Gina M. Raimondo, the state treasurer and also a Democrat running for governor, takes a white board to campaign events and asks voters to list why they believe in Rhode Island. It is her way of getting them to think about the state’s positive attributes.

“The malaise is driven by the economy and the lack of jobs,” she said. “Rhode Island needs a leader who has optimism for the future and who knows and believes we can be better.”

Despite the complaints, many of those interviewed said they liked living here and would never move. They love the easy access to the ocean. They are proud of Newport, an old-world moneyed coastal community where Jacqueline Bouvier and John F. Kennedy were married in 1953.
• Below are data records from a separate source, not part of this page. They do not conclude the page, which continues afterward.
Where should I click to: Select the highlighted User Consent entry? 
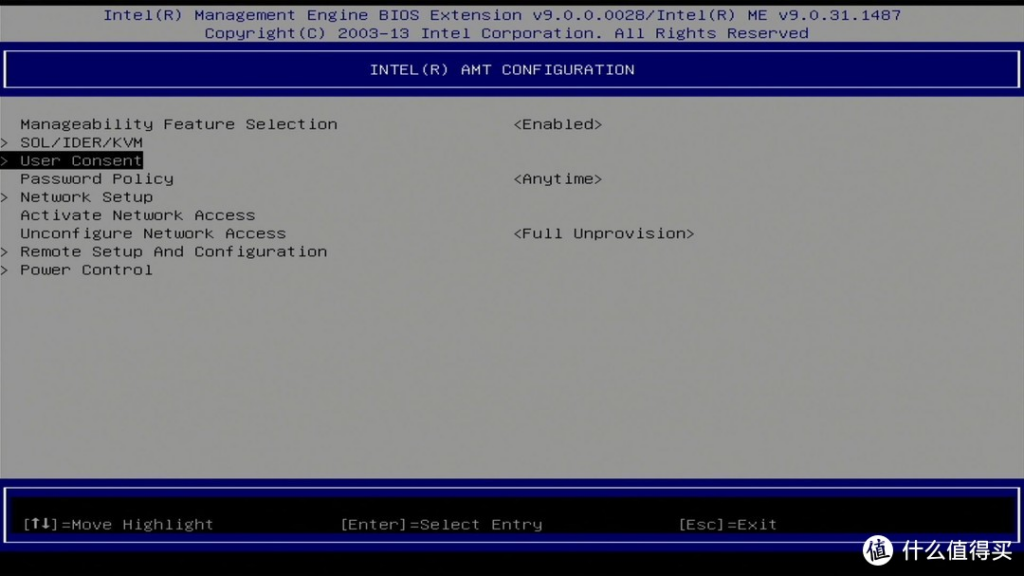[x=81, y=161]
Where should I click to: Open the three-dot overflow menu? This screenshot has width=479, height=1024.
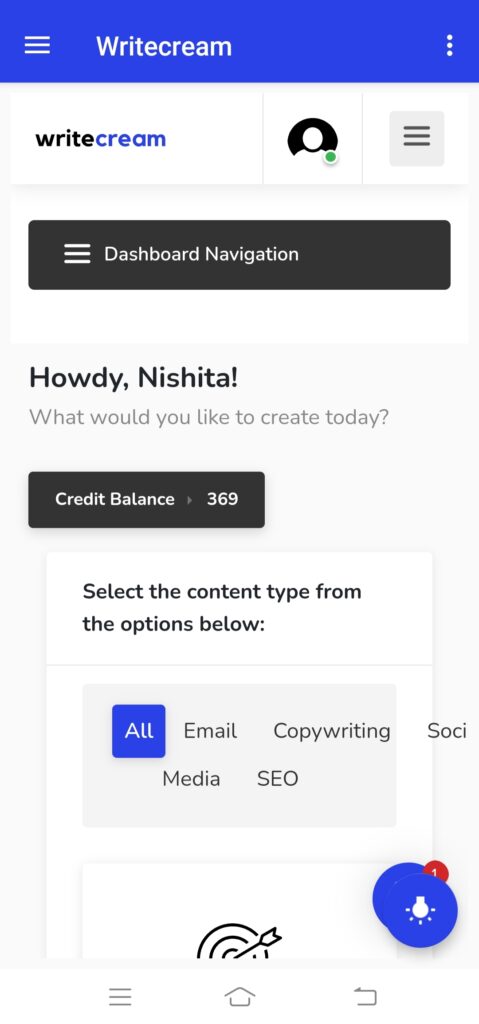[449, 46]
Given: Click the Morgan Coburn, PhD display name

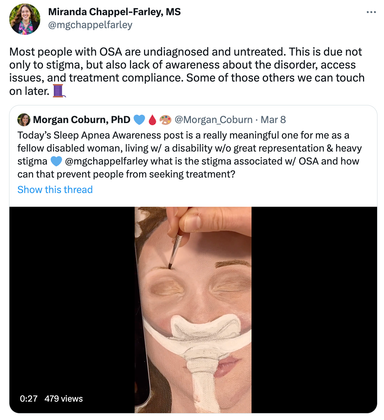Looking at the screenshot, I should [x=82, y=120].
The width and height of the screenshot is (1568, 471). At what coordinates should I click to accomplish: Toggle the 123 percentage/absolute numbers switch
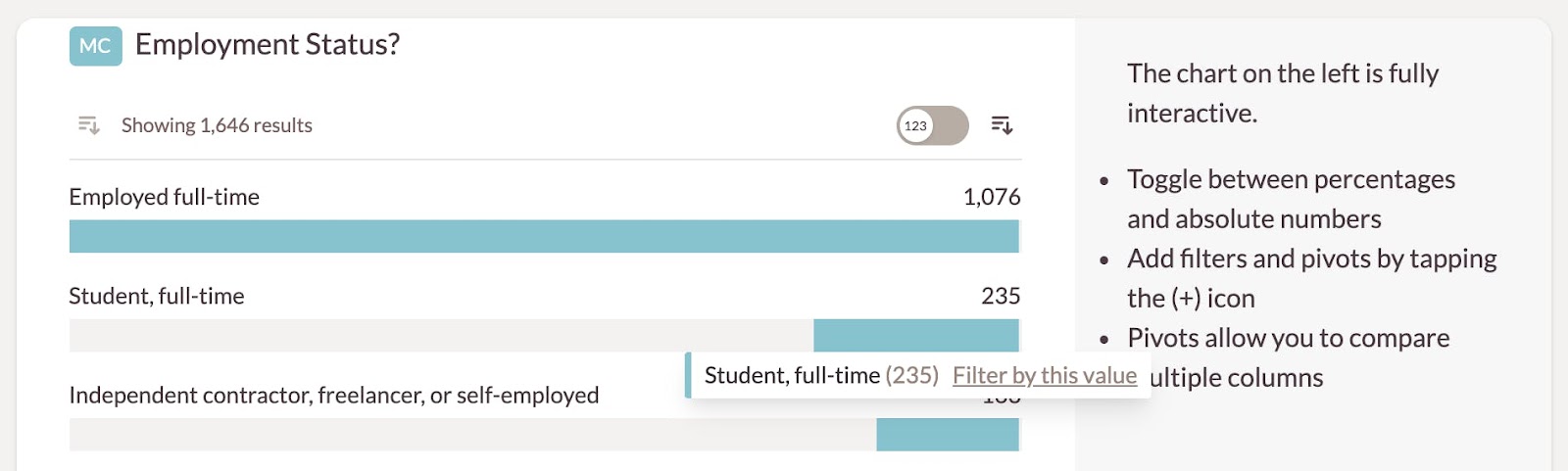932,125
And they are especially proud of their restaurants and their culinary quirks. The official state drink is coffee milk, a mixture of milk and coffee syrup. Rhode Islanders boast of their snail salads. They are devoted to their version of the hot dog, called, oddly enough, New York System hot wieners. They are served at Olneyville New York System, which was just named a 2014 James Beard Foundation American Classic.

Mr. Cianci, the former mayor, suggested that the 82 percent of residents who told Gallup that Rhode Island was not among the best states should spend a weekend in Newport, eat in a Providence restaurant or visit the Rhode Island School of Design.

“Then,” he said, “they should go to Pocatello, Idaho, and see what they can do there on a Saturday night.”